**Excerto do texto:**
------------------------------------------------------------

Se o City conseguir os três pontos, rouba o sétimo lugar ao Middlesbrough e a consequente qualificação europeia. Mas Schwarzer, já decisivo nos desempates que tinham garantido a Taça da Liga, faz isto.

O Middlesbrough conseguia assim a melhor classificação desde 1975 e era a primeira vez que atingia a Europa por via do campeonato. McClaren parecia o homem certo e era já um histórico do clube, o seu melhor treinador de sempre. Mas a sua ambição chegava mais longe.

Para 2005-06, vai a Fratton Park, casa dum Portsmouth entusiasmante, injectado com investimento estrangeiro e com excelente equipa, perguntar aos Pompey quanto queriam pelo buldózer Yakubu – 7,5 milhões, responderam, o que o tornava a maior contratação de sempre do Boro e o nigeriano mais caro de sempre; Além dele, chegam também Pogatetz e Fábio Rochemback, que não tinha chegado a acordo com o Sporting apesar de essencial na chegada à final da UEFA.

E é agora que o projecto descamba, sem se perceber muito bem se foi McClaren a ver na Europa a possibilidade de fazer a sua carreira voar mais alto – que seria, de facto, um bom motivo; se a própria equipa se desconcentrou por tanto estímulo competitivo.

A sensação de oito ou oitenta, de altos e baixos constantes, encheu o presidente de dúvidas: de um 4-1 ao United ou 3-0 ao Chelsea, a equipa caía a pique e levava sete em Highbury, perdia por dois em casa frente ao Sunderland – os mesmos que seriam últimos classificados, com apenas três vitórias – ou deixava-se atropelar pelo Aston Villa, também em Riverside, por quatro golos.

Nem mesmo os mais tolerantes adeptos das Midlands se conseguiram conter nesse dia. A coisa chegou ao ponto de um deles, perdendo as estribeiras pela falta de consistência da equipa, invadir o relvado para atirar o Passe Anual na cara de McClaren. Dá para ver um instante desse momento no final do vídeo.

E, não querendo tornar aceitável o gesto desse adepto, é preciso ver que não estava assim tão longe da verdade. Porque além desse 4-1 ao United ou os três ao Chelsea, a equipa ressuscitava desses pesadelos com resultados inacreditáveis, grande parte deles na Taça UEFA: depois de sair intacta (sem golos sofridos) da fase de grupos, o Boro ultrapassa Estugarda e Roma pela regra dos golos fora.

------------------------------------------------------------

**Lista de registos:**

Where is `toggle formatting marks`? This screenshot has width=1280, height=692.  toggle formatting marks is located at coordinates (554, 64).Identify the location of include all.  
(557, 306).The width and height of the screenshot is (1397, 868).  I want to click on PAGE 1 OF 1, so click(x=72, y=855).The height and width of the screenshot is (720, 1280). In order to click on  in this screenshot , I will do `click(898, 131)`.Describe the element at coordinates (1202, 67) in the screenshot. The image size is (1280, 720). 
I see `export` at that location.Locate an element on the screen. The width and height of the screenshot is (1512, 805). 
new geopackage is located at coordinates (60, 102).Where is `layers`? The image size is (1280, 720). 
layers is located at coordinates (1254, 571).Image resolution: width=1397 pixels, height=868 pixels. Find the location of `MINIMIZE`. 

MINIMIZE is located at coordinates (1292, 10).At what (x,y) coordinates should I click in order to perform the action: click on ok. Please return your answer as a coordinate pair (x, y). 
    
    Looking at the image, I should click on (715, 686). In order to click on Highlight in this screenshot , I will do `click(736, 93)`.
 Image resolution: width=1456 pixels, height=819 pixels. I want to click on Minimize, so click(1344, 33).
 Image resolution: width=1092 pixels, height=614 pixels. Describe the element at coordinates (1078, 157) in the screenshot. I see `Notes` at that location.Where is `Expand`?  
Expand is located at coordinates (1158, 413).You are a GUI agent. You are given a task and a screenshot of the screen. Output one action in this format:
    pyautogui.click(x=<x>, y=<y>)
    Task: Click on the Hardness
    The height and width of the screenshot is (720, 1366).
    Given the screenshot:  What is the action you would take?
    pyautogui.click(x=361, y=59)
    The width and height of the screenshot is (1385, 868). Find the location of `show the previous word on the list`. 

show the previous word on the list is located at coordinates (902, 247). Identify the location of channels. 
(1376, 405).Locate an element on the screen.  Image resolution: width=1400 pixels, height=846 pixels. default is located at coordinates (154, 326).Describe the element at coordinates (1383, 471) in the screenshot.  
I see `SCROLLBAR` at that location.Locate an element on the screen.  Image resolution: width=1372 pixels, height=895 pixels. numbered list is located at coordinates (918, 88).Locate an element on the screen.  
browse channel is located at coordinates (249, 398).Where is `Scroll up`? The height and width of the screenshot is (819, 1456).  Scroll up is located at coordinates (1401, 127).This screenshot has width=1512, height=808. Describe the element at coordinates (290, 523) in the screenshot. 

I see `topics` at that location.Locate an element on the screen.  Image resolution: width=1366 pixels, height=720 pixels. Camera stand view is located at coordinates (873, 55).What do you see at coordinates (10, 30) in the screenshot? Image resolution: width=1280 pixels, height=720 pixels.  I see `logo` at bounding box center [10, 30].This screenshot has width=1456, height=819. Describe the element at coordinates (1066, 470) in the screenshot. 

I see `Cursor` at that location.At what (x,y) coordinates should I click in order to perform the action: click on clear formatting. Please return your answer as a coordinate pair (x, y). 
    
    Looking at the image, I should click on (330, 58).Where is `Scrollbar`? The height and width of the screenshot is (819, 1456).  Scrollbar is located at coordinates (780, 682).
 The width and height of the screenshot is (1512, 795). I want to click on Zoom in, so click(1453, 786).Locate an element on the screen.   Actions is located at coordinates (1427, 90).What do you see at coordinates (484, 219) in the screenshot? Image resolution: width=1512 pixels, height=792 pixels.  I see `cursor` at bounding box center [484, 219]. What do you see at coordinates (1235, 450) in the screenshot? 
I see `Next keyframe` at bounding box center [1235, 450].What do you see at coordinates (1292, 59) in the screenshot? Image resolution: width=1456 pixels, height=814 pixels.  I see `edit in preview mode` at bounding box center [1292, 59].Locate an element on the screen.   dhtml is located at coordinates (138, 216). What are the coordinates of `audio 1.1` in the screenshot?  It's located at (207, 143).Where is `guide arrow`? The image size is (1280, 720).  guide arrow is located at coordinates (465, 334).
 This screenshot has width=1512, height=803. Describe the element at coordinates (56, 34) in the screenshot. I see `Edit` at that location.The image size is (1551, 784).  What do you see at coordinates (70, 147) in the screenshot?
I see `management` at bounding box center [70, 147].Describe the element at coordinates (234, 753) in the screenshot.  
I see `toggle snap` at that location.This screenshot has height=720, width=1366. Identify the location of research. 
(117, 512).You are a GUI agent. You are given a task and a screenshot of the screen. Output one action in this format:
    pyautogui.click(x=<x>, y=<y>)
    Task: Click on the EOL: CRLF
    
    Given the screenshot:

------------------------------------------------------------

**Problema 1:** No excerto sobre o Middlesbrough, por que razão um adepto invadiu o relvado para atirar o Passe Anual na cara de McClaren? Responda em uma a três frases.
**Problema 2:** Reescreva o trecho do excerto sobre o Middlesbrough que vai de "Se o City conseguir" até "Liga, faz isto.", pondo "o guarda-redes" no lugar de "Schwarzer".
**Problema 3:** Prolongue o excerto sobre a época do Middlesbrough na Taça UEFA, começando logo após a última frase.
Os registos provêm de uma fonte diferente.

**Resposta 1:** O adepto perdeu as estribeiras pela falta de consistência da equipa. Isso aconteceu no dia em que o Middlesbrough se deixou atropelar pelo Aston Villa por quatro golos, em Riverside.

**Resposta 2:**
Se o City conseguir os três pontos, rouba o sétimo lugar ao Middlesbrough e a consequente qualificação europeia. Mas o guarda-redes, já decisivo nos desempates que tinham garantido a Taça da Liga, faz isto.

**Resposta 3:**
Eram grandes vitórias de underdog, que assim melhorava o registo do ano anterior e se livrava de nomes históricos. Quando calhou o Basileia em sorte para os Quartos, sentia-se que era possível. E foi, não sem ser preciso uma grande remontada no Riverside, num 4-1 que virava o 2-0 sofrido na Suíça.

Quando o sorteio ditou um Steaua de Bucareste nas Meias, Steve Gibson deve ter sorrido. McClaren deve ter exultado, apesar da sua postura de típico gentleman britânico impedir grandes excitações.

O Steaua, outro histórico sem a mesma correspondência competitiva na actualidade, tinha chegado ali por mérito próprio, até porque tinha eliminado o seu rival Rapid nos Quartos, derby inigualável pelas circunstâncias.

Em Bucareste, o Boro não se aguentou, mas saiu vivo (1-0). Tinha outra vez que remontar em casa. Só que ao fim de 16 minutos, o Steaua aumenta a vantagem para dois golos; aos 23’, três. É aí que se começa a contar a lenda de Maccarone, que já tinha marcado contra o Basileia e aqui faria mais dois.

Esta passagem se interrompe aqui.